● **Data excerpts**:
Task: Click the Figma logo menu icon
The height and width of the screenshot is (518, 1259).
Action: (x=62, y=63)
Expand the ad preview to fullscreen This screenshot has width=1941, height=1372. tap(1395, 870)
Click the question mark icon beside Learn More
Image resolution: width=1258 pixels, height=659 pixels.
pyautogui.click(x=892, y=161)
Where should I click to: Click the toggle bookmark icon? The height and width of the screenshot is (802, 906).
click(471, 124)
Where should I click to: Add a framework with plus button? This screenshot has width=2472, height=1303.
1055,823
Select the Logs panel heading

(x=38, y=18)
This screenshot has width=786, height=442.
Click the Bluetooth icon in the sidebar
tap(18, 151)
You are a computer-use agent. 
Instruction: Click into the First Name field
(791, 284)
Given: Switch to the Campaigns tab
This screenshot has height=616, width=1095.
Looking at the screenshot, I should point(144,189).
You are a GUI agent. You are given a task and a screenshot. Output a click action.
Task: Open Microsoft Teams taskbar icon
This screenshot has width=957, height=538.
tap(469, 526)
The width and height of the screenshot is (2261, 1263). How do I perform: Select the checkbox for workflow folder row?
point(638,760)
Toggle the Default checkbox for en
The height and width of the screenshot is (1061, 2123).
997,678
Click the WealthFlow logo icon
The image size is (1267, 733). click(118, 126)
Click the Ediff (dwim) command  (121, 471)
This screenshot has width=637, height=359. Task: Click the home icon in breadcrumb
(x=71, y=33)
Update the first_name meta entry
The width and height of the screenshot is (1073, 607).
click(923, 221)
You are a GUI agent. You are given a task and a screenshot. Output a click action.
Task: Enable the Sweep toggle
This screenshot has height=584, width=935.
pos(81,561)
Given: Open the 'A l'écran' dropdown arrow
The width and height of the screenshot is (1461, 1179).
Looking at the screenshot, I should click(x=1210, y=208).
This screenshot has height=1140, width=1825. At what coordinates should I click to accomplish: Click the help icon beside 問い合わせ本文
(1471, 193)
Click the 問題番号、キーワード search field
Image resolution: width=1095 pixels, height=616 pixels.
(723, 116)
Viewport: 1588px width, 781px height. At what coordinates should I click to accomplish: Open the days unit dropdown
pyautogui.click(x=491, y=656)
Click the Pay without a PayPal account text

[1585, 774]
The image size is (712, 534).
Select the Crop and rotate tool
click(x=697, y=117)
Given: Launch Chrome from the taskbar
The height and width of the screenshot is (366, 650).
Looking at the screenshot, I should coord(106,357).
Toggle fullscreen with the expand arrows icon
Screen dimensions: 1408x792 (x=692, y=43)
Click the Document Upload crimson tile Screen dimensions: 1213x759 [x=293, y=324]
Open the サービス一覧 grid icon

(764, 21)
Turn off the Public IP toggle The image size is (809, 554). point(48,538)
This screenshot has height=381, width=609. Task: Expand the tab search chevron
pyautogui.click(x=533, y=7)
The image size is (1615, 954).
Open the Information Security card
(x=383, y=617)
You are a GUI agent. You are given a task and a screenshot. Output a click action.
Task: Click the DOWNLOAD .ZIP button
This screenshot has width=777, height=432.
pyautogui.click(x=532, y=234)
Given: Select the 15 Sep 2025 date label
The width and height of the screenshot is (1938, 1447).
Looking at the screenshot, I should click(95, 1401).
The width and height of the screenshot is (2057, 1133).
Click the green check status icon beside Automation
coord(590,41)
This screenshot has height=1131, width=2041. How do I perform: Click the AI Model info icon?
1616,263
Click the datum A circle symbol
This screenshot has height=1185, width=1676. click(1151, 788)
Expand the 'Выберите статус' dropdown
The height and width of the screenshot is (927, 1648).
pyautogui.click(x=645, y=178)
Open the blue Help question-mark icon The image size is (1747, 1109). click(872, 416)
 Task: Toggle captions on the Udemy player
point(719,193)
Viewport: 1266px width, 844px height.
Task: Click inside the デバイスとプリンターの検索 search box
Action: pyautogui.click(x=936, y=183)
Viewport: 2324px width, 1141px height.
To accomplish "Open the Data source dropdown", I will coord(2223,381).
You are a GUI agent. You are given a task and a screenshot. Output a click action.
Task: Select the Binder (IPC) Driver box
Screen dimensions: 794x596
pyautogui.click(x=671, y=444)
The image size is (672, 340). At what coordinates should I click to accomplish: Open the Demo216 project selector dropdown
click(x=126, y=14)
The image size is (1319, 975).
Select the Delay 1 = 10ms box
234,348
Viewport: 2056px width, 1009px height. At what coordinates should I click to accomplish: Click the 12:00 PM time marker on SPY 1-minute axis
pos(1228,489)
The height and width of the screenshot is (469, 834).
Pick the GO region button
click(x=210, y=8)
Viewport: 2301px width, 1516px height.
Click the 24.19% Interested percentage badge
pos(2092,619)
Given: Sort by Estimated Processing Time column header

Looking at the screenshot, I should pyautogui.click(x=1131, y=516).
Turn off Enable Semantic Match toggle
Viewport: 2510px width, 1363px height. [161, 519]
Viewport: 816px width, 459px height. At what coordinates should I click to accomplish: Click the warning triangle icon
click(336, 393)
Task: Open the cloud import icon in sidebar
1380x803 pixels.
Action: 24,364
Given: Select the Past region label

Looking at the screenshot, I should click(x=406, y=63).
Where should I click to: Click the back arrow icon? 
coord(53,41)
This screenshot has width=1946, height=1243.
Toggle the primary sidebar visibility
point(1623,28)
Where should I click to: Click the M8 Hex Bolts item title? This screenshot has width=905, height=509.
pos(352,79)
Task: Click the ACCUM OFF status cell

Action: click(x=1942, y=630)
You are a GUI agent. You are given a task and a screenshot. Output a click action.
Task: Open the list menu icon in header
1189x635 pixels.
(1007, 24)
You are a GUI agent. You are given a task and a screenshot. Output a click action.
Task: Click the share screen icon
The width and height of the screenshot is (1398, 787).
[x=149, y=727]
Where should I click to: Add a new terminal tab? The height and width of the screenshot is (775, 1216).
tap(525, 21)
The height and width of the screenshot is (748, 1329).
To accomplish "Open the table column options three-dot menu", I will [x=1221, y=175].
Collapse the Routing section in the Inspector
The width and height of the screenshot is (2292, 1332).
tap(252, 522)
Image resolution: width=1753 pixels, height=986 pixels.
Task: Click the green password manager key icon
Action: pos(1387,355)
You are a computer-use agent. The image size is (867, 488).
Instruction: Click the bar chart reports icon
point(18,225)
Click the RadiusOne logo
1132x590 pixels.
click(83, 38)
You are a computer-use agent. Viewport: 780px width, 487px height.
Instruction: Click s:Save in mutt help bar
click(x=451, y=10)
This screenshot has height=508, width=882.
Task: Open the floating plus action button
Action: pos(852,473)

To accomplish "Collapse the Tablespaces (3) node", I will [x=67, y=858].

● **Exercise brief**: Lines from the one containing "Task: Click the share screen icon" through the last line of the listing are to be restated word for word; no other line may appear.

● **Result for this task**:
Task: Click the share screen icon
The width and height of the screenshot is (1398, 787).
[x=149, y=727]
Where should I click to: Add a new terminal tab? The height and width of the screenshot is (775, 1216).
tap(525, 21)
The height and width of the screenshot is (748, 1329).
To accomplish "Open the table column options three-dot menu", I will [x=1221, y=175].
Collapse the Routing section in the Inspector
The width and height of the screenshot is (2292, 1332).
tap(252, 522)
Image resolution: width=1753 pixels, height=986 pixels.
Task: Click the green password manager key icon
Action: pos(1387,355)
You are a computer-use agent. The image size is (867, 488).
Instruction: Click the bar chart reports icon
point(18,225)
Click the RadiusOne logo
1132x590 pixels.
click(83, 38)
You are a computer-use agent. Viewport: 780px width, 487px height.
Instruction: Click s:Save in mutt help bar
click(x=451, y=10)
This screenshot has height=508, width=882.
Task: Open the floating plus action button
Action: pos(852,473)

To accomplish "Collapse the Tablespaces (3) node", I will [x=67, y=858].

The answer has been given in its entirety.